Is it any wonder the kids don't know how government works, their power to make things better, are geographically clueless, don't even know who is in charge of the state they live in?
I was told years ago by a friend whose family was all military, that the change in the cirriculum was due to the DOE established by Nixon, which we're seen as good for guaranteeing the rights of kids to get an education, and other good things.
But she said that the cirriculum changes to fluff were intentional, to eliminate what the GOP saw as controversial. It was to dumb the kids down from the hard facts that we were served up before, causing young people to use the Constitution and the laws as part of how they resisted the Vietnam War. It was disenfranchisement of the mind from the bottom up.
A few years back in meetings to stop a foreign corporation from doing a lot of damage, the young people in the high school who attended it, lsaid they were not competent to even ask quesstions or state an opinion.
That's a sad state of affairs, and something that the fast talking corporatists want to see happen. Those of us who were older, had plenty to say, and evidence. it was really an illegal, irrational and anti-environmental project, that was unneccessary and a rip off of tax monies.

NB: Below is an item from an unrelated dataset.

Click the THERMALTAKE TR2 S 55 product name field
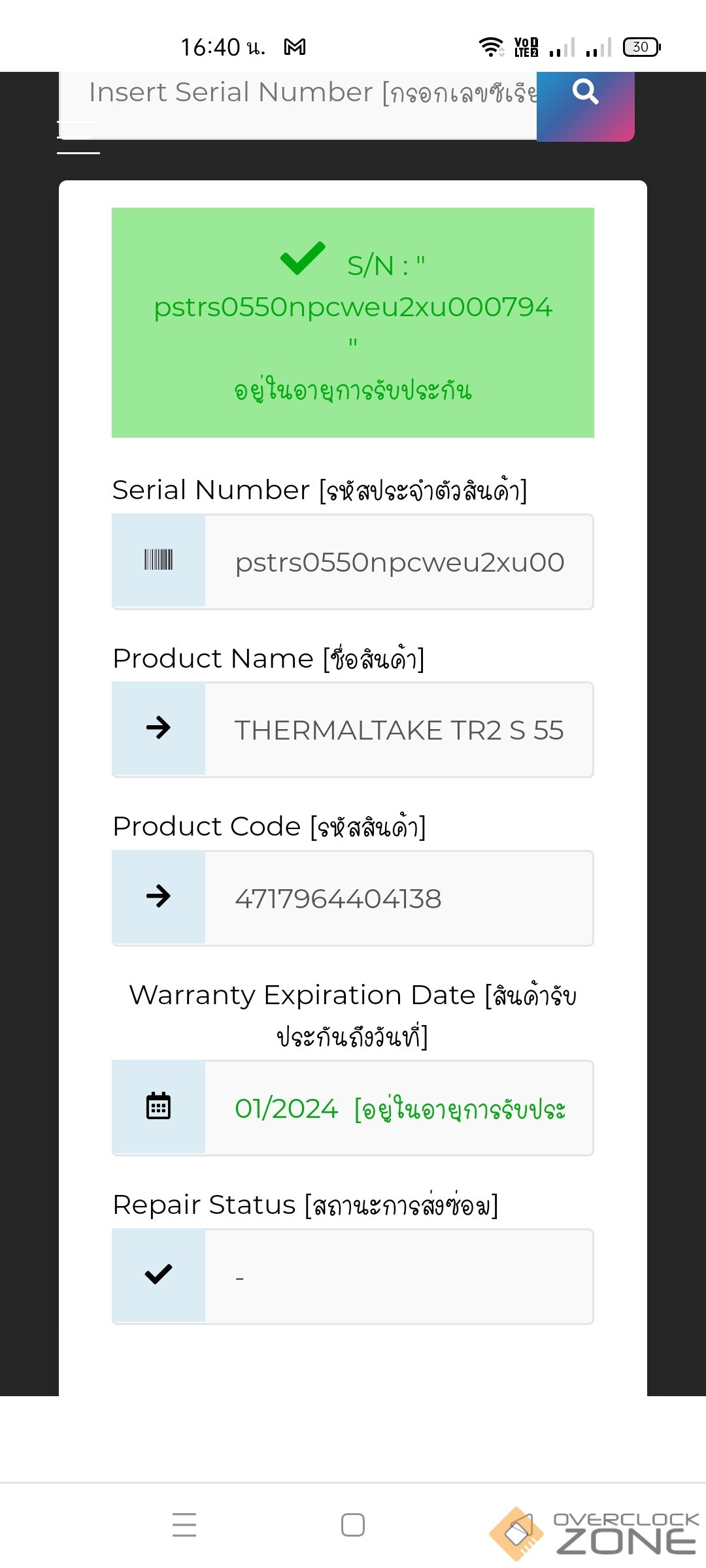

It was pushed through with a cabal of paid consultants and a rough shod gang who thought they'd get a job and came to bully the citizens. Despite the wide spread and well informed opposition, it was a done deal by the time it was offered for public comment.
That was when I learned that 'free speech' is just considered to be 'venting' by the public. And it went on and degraded the entire area, which sank even further into a little bit of red state hell.